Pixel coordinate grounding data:

——

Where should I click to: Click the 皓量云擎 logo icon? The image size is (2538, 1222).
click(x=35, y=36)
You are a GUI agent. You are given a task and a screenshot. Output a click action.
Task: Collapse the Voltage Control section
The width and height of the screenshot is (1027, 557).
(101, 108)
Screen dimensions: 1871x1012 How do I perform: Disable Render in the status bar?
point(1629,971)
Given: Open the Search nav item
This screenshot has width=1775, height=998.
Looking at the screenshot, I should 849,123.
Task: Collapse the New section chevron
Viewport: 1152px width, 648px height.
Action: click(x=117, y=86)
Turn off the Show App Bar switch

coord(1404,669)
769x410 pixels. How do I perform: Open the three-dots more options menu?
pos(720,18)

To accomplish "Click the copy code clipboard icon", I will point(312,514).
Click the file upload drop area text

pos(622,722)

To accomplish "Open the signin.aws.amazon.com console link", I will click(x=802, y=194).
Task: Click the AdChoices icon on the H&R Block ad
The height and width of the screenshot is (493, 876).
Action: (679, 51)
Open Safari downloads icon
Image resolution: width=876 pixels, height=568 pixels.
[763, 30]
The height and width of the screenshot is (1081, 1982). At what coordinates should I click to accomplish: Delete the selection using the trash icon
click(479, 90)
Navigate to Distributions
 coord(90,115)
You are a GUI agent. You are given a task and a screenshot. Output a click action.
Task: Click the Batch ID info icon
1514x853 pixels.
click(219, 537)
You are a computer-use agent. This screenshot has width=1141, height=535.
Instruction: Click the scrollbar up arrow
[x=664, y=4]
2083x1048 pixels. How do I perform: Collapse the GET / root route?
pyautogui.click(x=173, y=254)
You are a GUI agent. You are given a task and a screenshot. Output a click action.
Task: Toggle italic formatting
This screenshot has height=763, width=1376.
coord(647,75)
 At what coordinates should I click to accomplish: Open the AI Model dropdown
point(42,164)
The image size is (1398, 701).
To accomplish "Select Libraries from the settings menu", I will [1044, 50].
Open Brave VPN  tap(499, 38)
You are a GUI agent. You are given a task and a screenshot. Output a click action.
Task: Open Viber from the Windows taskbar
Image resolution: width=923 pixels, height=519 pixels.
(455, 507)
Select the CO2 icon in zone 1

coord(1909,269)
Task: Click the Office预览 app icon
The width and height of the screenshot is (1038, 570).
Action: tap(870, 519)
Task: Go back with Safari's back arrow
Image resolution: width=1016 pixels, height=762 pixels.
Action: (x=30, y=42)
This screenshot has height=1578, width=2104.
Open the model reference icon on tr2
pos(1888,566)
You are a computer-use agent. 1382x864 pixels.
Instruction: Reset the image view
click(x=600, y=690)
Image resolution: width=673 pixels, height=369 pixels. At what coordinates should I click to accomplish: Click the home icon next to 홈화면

——

Exercise — Once the line with "Click the file upload drop area text" is found in the records above, print exactly that line and every line after it through the line with "Task: Click the AdChoices".

Your response —
Click the file upload drop area text

pos(622,722)

To accomplish "Open the signin.aws.amazon.com console link", I will click(x=802, y=194).
Task: Click the AdChoices icon on the H&R Block ad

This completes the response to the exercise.